====== Excerpt provided
A majority of the French, it is safe to say, give various degrees of support to the proposed new law. Political parties, however, this being France, have tied themselves in knots as they considered every philosophical, as well as practical, implication of what was on offer.
The hard-left France Insoumise, led by the Moroccan-born, cardigan-wearing teacher Jean-Luc Mélenchon was stubbornly opposed, while a scattering of Socialists, Communists and other ideological remnants preferred to abstain. Only eleven dissidents from the shaky En Marche majority withheld their support in the end, and of those all but one sat on their hands rather than voting against. For her part, Marine Le Pen, leader of the far-right Rassemblement National found herself impaled on the horns of a dilemma: damned if she voted for it, damned if she didn’t. What she wanted was a draconian response, preferably involving a cavalry charge. What she got, she said, was administrative reform. Her problem was that with only eight deputies to call on, her rejection of the Bill hardly mattered. It was left to the centre-right Républicains, having failed to push through a slew of much harsher measures, to make up the bulk of the No vote.
Macron, for once, looked to have done his homework. Even moderate Imams came onboard, reckoning that the President’s package was probably as good as it gets. Just this week, the French Council of the Muslim Faith issued a “charter of principles” directed at ending sectarianism and radicalised teaching. Under the terms of the charter, Imams intending to work in France will be vetted to ensure that they respect the state and do not inculcate radical Islam.
The council’s initiative was hailed by Macron as “a truly foundational text for relations between the State and Islam in France”.
Interior minister Gérald Darmanin, who is of part-Algerian ancestry and helped pay his way through university as a busker on the Paris Metro, said over the weekend that the Bill “provides concrete responses to the development of radical Islam, an ideology hostile to the principles on which the Republic is founded.”
============
* The problem: Continue the passage on the French parliament's vote on Macron's bill against radical Islam, starting after its final sentence.
====== Provided material
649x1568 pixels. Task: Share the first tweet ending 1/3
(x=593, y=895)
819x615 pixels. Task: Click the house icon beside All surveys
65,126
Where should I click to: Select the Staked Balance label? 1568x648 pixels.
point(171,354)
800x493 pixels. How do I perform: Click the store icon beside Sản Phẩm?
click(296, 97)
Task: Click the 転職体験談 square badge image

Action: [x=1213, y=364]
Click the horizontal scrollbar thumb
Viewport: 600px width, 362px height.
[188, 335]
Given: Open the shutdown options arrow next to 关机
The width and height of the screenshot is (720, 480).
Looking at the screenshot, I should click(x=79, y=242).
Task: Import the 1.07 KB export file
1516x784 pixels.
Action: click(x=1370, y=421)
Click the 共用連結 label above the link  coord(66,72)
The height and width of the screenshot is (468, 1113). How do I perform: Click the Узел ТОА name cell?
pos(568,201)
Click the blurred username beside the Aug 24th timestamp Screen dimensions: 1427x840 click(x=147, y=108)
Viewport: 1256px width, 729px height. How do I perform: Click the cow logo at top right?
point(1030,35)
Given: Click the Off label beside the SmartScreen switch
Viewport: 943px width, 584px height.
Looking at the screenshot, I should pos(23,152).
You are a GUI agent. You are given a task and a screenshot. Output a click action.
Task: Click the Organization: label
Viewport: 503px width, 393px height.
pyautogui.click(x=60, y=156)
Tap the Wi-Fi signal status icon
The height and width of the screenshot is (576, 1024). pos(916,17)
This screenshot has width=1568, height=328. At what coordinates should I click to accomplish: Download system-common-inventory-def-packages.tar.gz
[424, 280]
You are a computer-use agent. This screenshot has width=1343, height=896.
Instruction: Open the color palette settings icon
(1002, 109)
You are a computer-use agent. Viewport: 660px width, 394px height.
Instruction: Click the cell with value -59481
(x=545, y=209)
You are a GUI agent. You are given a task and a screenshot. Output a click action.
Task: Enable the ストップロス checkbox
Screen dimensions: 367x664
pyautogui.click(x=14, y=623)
============
* Result of this exercise:
As he waited for the votes to be counted, Macron found himself unavoidably preoccupied with another element of his anti-terrorist strategy, the defeat of Islamist insurgents in the Sahel region of Africa. His words in this context might have been better chosen. He was determined, he told journalists after a Sahel virtual summit, to “decapitate” those forces in the region bent on overthrowing democracy and replacing it with hardline Islamist theocracy.
The cost of French intervention in Africa is running into billions of euros. More than 5,000 troops are tied up in what looks to be a forlorn struggle, 55 of whom have died since 2012, 29 this year alone. France has sought help from its EU neighbours, but very little has so far been forthcoming. Germany this week turned down a request for an increase in the handful of specialists it has contributed.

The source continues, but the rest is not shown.